GİRDİ MALİYETLERİ DÜŞÜRÜLMELİ

Hububat taban fiyat açıklamasının seçimlerden sonraya bırakılmasının, beklentilerin altında bir fiyat açıklanacağına işaret olarak değerlendirildiğini aktaran CHP Milletvekili Ömer Fethi Gürer, “öncelikle üretim maliyeti için girdi maliyetlerinin düşürülmesi gerekir.

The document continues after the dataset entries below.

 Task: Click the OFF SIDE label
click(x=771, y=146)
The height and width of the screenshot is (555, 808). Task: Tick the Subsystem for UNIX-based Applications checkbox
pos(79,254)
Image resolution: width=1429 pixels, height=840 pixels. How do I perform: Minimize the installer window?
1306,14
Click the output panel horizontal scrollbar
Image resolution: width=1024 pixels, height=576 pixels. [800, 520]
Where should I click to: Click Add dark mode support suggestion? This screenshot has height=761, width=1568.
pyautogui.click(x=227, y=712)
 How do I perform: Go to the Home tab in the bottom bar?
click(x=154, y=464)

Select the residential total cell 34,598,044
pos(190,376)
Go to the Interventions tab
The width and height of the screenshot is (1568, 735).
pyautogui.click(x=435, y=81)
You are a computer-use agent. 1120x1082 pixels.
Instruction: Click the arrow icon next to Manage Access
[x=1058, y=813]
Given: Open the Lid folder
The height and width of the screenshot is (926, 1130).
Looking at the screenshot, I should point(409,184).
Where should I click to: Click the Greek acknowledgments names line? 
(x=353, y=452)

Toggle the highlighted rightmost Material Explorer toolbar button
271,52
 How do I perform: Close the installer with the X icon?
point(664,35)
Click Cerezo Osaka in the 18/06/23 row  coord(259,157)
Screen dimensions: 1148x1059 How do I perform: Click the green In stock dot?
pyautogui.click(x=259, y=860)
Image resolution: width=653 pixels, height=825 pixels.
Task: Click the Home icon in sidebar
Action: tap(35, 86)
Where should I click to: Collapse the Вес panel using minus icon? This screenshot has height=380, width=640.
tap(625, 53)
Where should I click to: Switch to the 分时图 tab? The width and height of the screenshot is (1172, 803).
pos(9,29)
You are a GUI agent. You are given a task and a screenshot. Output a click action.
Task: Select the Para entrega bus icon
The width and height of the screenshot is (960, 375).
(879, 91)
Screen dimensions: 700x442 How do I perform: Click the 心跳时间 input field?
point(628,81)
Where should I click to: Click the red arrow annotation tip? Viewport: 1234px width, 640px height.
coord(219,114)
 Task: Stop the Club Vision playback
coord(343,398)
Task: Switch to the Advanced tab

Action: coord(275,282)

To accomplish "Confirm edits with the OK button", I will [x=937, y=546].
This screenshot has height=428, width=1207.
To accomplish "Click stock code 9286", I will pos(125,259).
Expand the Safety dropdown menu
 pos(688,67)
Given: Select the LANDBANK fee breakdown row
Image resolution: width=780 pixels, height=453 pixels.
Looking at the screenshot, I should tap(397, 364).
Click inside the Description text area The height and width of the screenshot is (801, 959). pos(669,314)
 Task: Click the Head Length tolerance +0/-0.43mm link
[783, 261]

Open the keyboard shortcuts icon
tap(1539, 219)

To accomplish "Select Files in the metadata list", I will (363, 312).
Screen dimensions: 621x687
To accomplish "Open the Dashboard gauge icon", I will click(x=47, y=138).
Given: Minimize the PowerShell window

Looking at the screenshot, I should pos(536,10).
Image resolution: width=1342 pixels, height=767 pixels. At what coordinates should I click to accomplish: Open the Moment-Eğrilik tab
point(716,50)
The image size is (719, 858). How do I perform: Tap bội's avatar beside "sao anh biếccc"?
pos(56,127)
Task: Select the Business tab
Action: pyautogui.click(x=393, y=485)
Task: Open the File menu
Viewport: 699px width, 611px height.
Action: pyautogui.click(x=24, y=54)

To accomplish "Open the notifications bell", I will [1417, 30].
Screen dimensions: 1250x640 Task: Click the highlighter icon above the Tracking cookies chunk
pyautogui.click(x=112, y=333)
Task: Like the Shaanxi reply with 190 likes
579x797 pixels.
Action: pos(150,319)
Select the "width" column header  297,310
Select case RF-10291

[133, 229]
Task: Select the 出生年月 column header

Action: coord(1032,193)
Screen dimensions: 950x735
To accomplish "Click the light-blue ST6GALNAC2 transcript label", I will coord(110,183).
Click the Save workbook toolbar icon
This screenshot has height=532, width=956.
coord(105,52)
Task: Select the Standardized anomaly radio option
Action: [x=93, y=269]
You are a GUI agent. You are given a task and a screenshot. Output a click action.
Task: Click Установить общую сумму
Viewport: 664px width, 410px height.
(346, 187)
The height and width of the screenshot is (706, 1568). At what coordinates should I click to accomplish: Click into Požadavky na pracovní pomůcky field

Tarla kirası, mazot, ilaç, tohum, gübre, Sulama suyu, biçerdöver giderleri gibi maliyetlerin artışı sürerken çiftçi  refahını sağlayacak bir taban fiyat olmazsa  buğday ekiminden uzaklaşır ve buğday yerine kazanabileceği  düşündüğü ürün ekmeye başlar ki bu da önümüzdeki süreçte buğday sıkıntısının yaşanmasına neden olur” öngörüsünde bulundu.

TABAN FİYAT, ÇİFTÇİ REFAHINI SAĞLAYACAK BİR RAKAM OLMALI

Devam eden Rusya-Ukrayna savaşı dikkate alındığında, buğday açığının oluşmaması için çiftçinin refahını sağlayacak bir taban fiyatın mutlaka verilmesi gerektiğini ifade eden CHP Milletvekili Ömer Fethi Gürer, “Ekim alanları daralmasına rağmen verim artışıyla 20 milyon 500 bin ton olan üretimin önümüzdeki yıllarda düşerek buğdayda ithalata artan biçimde yönelinmemesi için taban fiyatının çiftçi refahını sağlayacak bir rakam olması şarttır” ifadelerini kullandı.